July 07, 2009After six months and more than $4,000 in repairs and maintenance, we're still not ready to give up our 1984 Ferrari 308. It's simply too much fun. But we are almost ready to admit that it isn't the best daily driver.
This is irrefutable proof that we're pig-headed, but we're not stupid.
Further proof: We've purchased ourselves another not-so-new car for our long-term test fleet. It's a 2002 BMW M3, and it just might be the absolute best way to spend $30,000 since the Gentleman's Club.
What We Bought
Our 2002 model is a highly optioned black M3 coupe with a six-speed manual transmission and the standard 18-inch wheels and tires. It's exactly the car we set out to find; no SMG transmission, no convertible.
Aside from those restrictions and a budget of around $30,000, we were up for almost anything, including the hideous yellow worn by the M3 in this promotional video we found on YouTube.
After a week or so, our search expanded as far from our Santa Monica office as Detroit, Chicago and Minnesota. But that quickly proved to be a dumb move. Sure, rear-wheel-drive high-performance cars are cheaper in the Snowbelt during the dead of winter, but Southern California had a few gazillion M3s to choose from, and none of them has ever been struck by a snowplow, completely glazed in road salt or driven to a Whitesnake concert. Also, the cost of getting the car home would pretty much soak up any money saved by buying out of state.
After a few weeks on the trail and a few close deals, this black coupe appeared on AutoTrader.com. It was a recent trade-in by its original owner for a new 335i at the Santa Barbara Auto Group, a dealership about 100 miles north of our office. A friend of ours lives in the coastal paradise that is Santa Barbara, and agreed to check it out for us the following morning.
Like every other M3 of similar vintage, the car had just turned 49,000 miles. It was sold originally by this same dealer and serviced there as well. Everything works and its red leather seats and door panels are like new. Tires are good: In fact, during prep the dealer replaced two. The salesman, who could not have been more pleasant to deal with, also told us they repainted the front bumper and changed all the car's fluids. A quick test-drive to feel the clutch, brakes and the pull of the 333-horsepower, 3.2-liter inline six-cylinder and we were at the negotiating table. Asking price was $33,900.

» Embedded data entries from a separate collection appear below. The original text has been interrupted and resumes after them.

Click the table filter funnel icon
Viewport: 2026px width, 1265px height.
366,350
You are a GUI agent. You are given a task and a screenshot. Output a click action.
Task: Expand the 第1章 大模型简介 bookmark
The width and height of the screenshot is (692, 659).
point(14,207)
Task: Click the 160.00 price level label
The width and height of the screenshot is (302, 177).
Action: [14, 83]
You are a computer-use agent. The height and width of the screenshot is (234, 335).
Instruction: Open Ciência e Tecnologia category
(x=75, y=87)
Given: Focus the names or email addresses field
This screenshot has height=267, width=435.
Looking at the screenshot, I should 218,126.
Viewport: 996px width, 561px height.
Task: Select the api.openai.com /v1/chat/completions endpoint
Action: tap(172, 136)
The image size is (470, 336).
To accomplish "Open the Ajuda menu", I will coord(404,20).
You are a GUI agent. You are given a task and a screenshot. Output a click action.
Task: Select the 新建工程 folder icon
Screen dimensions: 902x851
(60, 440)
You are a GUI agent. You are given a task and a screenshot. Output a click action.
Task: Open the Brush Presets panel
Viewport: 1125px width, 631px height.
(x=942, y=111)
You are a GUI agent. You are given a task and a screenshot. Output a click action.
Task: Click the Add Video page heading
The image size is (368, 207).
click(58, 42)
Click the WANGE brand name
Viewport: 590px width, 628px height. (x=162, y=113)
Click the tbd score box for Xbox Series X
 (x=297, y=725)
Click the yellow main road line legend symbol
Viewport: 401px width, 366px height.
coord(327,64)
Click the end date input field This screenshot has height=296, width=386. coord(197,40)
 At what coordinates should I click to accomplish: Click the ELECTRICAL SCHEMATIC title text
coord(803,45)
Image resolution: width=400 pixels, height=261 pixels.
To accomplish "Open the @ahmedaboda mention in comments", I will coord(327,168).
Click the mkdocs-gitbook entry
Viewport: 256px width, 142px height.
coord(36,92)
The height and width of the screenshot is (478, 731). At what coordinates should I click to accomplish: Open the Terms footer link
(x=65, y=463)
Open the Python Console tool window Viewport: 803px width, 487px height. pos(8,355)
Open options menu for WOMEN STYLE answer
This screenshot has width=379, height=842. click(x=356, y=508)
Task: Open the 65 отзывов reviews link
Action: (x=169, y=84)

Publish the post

Wondering what we should pay, we consulted Edmunds' True Market Value® Pricing. The car is in outstanding condition after the dealer's improvements, and is equipped with every option in the book besides the unlikable SMG transmission. The list includes heated front seats, power moonroof, rear side airbags, navigation system, power front passenger seat, AM/FM cassette Harman/Kardon audio system, rear parking sensors and a power driver seat with memory. Heck, the thing's even got a rear ski bag and rain-sensing windshield wipers. TMV pricing report: $28,889.
We talked the dealer down to $30,000 and drove the car home.
Why We Bought It
The Roundelisti will tell you the first M3 (E30) is the best. We disagree. This M3, the E46 M3, sold between 2002 and about five minutes ago, is the absolute best BMW M3 ever made.
But that's not why we bought it. We bought it because everyone we know wants one. It's the dream ride for every young gearhead. If you were born during the Nixon, Ford, Carter, Reagan or Clinton administrations, chances are an E46 M3 is on your wish list. Plus, it'll look fantastic parked next to our Ferrari.
Named for its internal chassis code, the E46 generation of M3 came after the E36 and is about to be replaced by the E92. It's sure to go down in history as one of the most desirable cars of all time. It was designed before iDrive, Chris Bangle and BMW's desire to make the M3 compete with a Porsche 911. It's timeless. And it's suddenly affordable for working stiffs like us.
There isn't really much more to it than that. Pure desire.
Although we don't plan on drifting the car like these maniacs in the above video, we do plan on modifying it slightly during its year with us. There are wheels and tires in its future (which is why we didn't want the optional 19-inch wheels), a short-throw shifter maybe, and anything else we can think of that will improve the car without negatively affecting its reliability.
And so we just bought an M3 for less money than the sticker price of our long-term Honda Accord V6. Like we said, we're not stupid. Check our long-term blog pages for regular updates from the M3's driver seat. Hopefully it'll prove more economical to own than its Italian garage mate.
Current Odometer: 50,236
Best Fuel Economy: 20.4 mpg
Worst Fuel Economy: 17.4 mpg
Average Fuel Economy (over the life of the vehicle): 18.9 mpg
Edmunds purchased this vehicle for the purposes of evaluation.